If I had to pick the single worst thing about the house, it would have to be the backsplash.
It was awful.
How on earth could anyone think this was a good idea? Can this even go around an outlet?
No. The answer is no, it cannot.
And these pictures don't do it justice. Can you image cleaning flour off of each of those little ledges? Or scrubbing explosive spaghetti sauce out of the porous rocky surface?
Me neither.
Without a doubt this was the first thing that needed to be taken care of (priorities, right?). The weekend I closed on my house, I immediately went at it and tore off a chunk of the stuff. Oh buddy, did that feel good.
And because I have The Best Parents on the Planet, they came to town and took down the rest one afternoon while I was at work.
Which may have been more difficult than any of us really predicted.
Apparently, the thinset was caked on so thick it soaked into the wall. This made it nearly impossible to remove the backsplash without taking the wall with it.
So we had the added step of replacing dry wall too (which I actually enjoyed learning how to do that).
TBPOTP were also kind enough to bring their wet saw and extensive tiling knowledge to help me install these bad boys.
It's better already.
We were able to get all the tiling done in one weekend.
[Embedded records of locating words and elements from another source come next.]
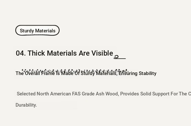Click the word "Selected" in the gray paragraph
Viewport: 191px width, 126px height.
[26, 94]
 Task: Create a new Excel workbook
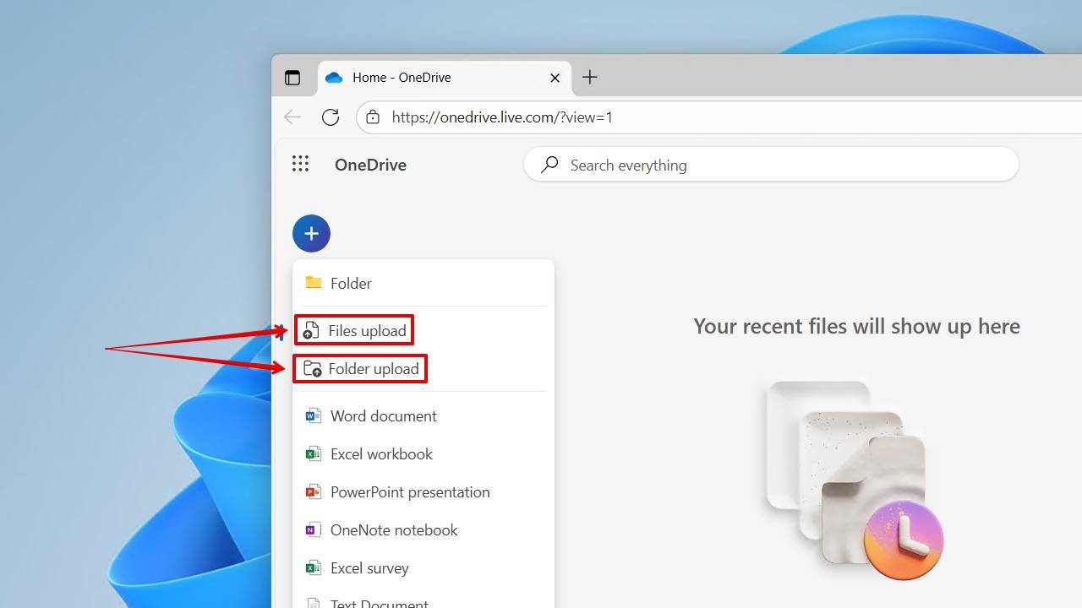tap(380, 453)
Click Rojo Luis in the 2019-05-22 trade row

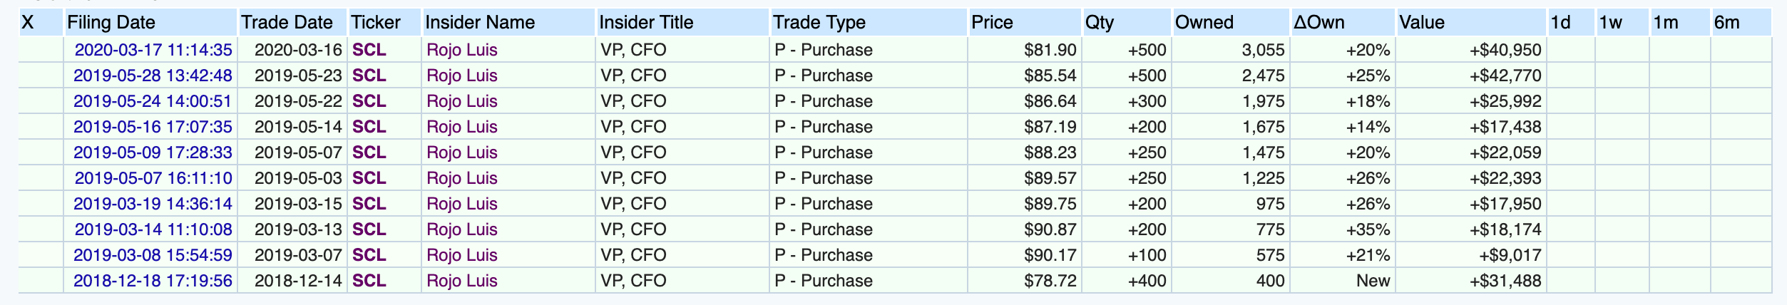point(462,101)
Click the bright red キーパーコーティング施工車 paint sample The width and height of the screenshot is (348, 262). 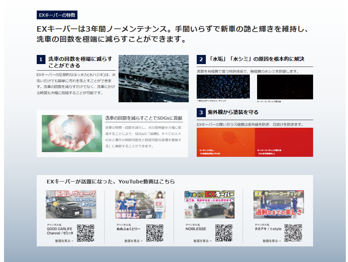tap(284, 142)
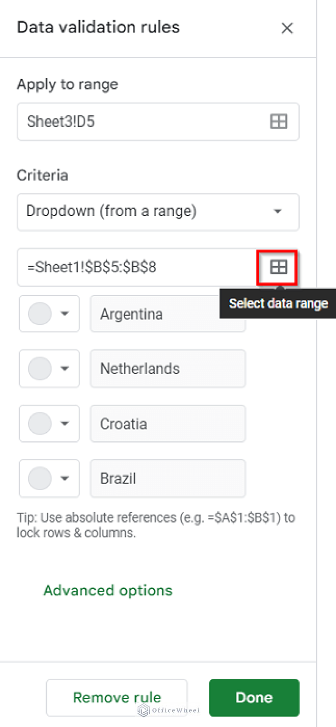Screen dimensions: 336x727
Task: Open color dropdown arrow beside Netherlands
Action: pos(65,368)
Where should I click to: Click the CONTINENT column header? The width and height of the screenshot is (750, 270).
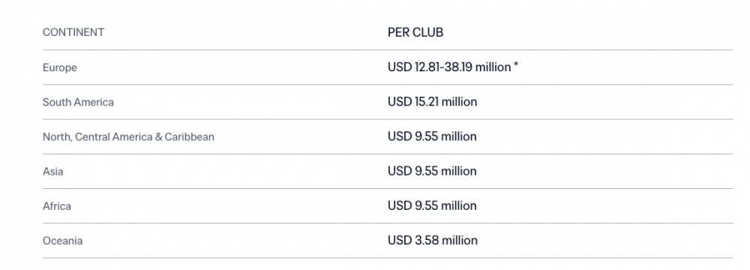point(74,32)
Hurray!
Now because I'm impatient and wanted to make everything in my house look pretty immediately, I had already gotten a few more projects started at this point. So one evening while I was off painting something, my wonderful friends Alex and Barb grouted the tile.
And Allison painstakingly sealed all the grout with the wrong type of sealer until we discovered the handy spray kind. Oops!
But I ended up with this gorgeous backsplash that is all mine. Please just marvel the pretty tile and ignore the clutter.
Now you may notice I'm lacking any of those handy food cooking appliances. There will be another post on that dilemma later.